**Data records:**

▽

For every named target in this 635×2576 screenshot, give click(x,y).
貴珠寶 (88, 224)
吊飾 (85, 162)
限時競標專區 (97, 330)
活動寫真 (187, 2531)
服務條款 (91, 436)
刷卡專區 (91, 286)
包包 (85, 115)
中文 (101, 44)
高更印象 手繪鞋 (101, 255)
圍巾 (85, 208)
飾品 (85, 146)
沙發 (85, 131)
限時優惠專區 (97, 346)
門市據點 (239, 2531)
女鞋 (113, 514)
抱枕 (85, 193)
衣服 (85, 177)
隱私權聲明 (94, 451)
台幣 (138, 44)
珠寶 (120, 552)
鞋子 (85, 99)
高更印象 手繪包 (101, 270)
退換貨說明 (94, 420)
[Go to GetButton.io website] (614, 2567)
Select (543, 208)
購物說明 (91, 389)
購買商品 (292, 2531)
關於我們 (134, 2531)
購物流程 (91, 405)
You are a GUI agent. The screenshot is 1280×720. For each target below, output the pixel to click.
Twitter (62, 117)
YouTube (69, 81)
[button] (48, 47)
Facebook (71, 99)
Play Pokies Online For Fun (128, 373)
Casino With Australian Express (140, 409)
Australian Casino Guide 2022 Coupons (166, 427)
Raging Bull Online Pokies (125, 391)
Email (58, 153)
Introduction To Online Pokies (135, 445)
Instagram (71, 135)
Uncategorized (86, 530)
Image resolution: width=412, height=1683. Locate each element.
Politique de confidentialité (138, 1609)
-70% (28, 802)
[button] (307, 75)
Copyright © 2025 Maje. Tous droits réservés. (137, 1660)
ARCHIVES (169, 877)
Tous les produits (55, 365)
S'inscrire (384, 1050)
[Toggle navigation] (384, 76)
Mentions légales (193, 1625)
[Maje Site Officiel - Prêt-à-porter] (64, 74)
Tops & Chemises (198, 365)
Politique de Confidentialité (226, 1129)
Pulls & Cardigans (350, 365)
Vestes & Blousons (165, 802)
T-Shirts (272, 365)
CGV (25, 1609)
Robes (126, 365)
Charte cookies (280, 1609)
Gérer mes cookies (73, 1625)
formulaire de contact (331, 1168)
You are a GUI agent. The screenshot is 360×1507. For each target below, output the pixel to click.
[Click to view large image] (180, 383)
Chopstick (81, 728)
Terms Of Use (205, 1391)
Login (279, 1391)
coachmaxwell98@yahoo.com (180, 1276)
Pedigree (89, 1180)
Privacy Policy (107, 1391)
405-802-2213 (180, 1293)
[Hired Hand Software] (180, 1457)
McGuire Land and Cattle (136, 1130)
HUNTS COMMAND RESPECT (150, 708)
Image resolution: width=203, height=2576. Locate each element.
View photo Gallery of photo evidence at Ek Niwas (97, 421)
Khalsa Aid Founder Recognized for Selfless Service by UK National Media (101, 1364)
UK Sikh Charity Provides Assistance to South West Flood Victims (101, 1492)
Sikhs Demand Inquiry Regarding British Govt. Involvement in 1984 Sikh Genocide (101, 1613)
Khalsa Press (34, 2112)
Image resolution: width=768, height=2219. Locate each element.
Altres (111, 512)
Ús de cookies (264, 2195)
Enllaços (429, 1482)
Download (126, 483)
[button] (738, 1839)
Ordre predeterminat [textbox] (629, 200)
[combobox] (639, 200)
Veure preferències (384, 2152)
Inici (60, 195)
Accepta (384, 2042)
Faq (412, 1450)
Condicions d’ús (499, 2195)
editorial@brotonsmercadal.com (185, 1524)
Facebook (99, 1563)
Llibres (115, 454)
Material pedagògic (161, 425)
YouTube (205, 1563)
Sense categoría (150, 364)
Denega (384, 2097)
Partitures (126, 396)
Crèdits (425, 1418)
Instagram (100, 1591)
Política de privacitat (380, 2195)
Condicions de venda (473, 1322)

△

**About this task:**
Exactly as they stand above, repeat all the records.

**Written answer:**
For every named target in this 635×2576 screenshot, give click(x,y).
貴珠寶 (88, 224)
吊飾 (85, 162)
限時競標專區 (97, 330)
活動寫真 (187, 2531)
服務條款 (91, 436)
刷卡專區 (91, 286)
包包 (85, 115)
中文 (101, 44)
高更印象 手繪鞋 (101, 255)
圍巾 (85, 208)
飾品 (85, 146)
沙發 (85, 131)
限時優惠專區 (97, 346)
門市據點 (239, 2531)
女鞋 (113, 514)
抱枕 (85, 193)
衣服 (85, 177)
隱私權聲明 (94, 451)
台幣 (138, 44)
珠寶 (120, 552)
鞋子 (85, 99)
高更印象 手繪包 (101, 270)
退換貨說明 (94, 420)
[Go to GetButton.io website] (614, 2567)
Select (543, 208)
購物說明 (91, 389)
購買商品 (292, 2531)
關於我們 (134, 2531)
購物流程 (91, 405)
You are a GUI agent. The screenshot is 1280×720. For each target below, output the pixel to click.
Twitter (62, 117)
YouTube (69, 81)
[button] (48, 47)
Facebook (71, 99)
Play Pokies Online For Fun (128, 373)
Casino With Australian Express (140, 409)
Australian Casino Guide 2022 Coupons (166, 427)
Raging Bull Online Pokies (125, 391)
Email (58, 153)
Introduction To Online Pokies (135, 445)
Instagram (71, 135)
Uncategorized (86, 530)
Image resolution: width=412, height=1683. Locate each element.
Politique de confidentialité (138, 1609)
-70% (28, 802)
[button] (307, 75)
Copyright © 2025 Maje. Tous droits réservés. (137, 1660)
ARCHIVES (169, 877)
Tous les produits (55, 365)
S'inscrire (384, 1050)
[Toggle navigation] (384, 76)
Mentions légales (193, 1625)
[Maje Site Officiel - Prêt-à-porter] (64, 74)
Tops & Chemises (198, 365)
Politique de Confidentialité (226, 1129)
Pulls & Cardigans (350, 365)
Vestes & Blousons (165, 802)
T-Shirts (272, 365)
CGV (25, 1609)
Robes (126, 365)
Charte cookies (280, 1609)
Gérer mes cookies (73, 1625)
formulaire de contact (331, 1168)
You are a GUI agent. The screenshot is 360×1507. For each target below, output the pixel to click.
[Click to view large image] (180, 383)
Chopstick (81, 728)
Terms Of Use (205, 1391)
Login (279, 1391)
coachmaxwell98@yahoo.com (180, 1276)
Pedigree (89, 1180)
Privacy Policy (107, 1391)
405-802-2213 (180, 1293)
[Hired Hand Software] (180, 1457)
McGuire Land and Cattle (136, 1130)
HUNTS COMMAND RESPECT (150, 708)
Image resolution: width=203, height=2576. Locate each element.
View photo Gallery of photo evidence at Ek Niwas (97, 421)
Khalsa Aid Founder Recognized for Selfless Service by UK National Media (101, 1364)
UK Sikh Charity Provides Assistance to South West Flood Victims (101, 1492)
Sikhs Demand Inquiry Regarding British Govt. Involvement in 1984 Sikh Genocide (101, 1613)
Khalsa Press (34, 2112)
Image resolution: width=768, height=2219. Locate each element.
Altres (111, 512)
Ús de cookies (264, 2195)
Enllaços (429, 1482)
Download (126, 483)
[button] (738, 1839)
Ordre predeterminat [textbox] (629, 200)
[combobox] (639, 200)
Veure preferències (384, 2152)
Inici (60, 195)
Accepta (384, 2042)
Faq (412, 1450)
Condicions d’ús (499, 2195)
editorial@brotonsmercadal.com (185, 1524)
Facebook (99, 1563)
Llibres (115, 454)
Material pedagògic (161, 425)
YouTube (205, 1563)
Sense categoría (150, 364)
Denega (384, 2097)
Partitures (126, 396)
Crèdits (425, 1418)
Instagram (100, 1591)
Política de privacitat (380, 2195)
Condicions de venda (473, 1322)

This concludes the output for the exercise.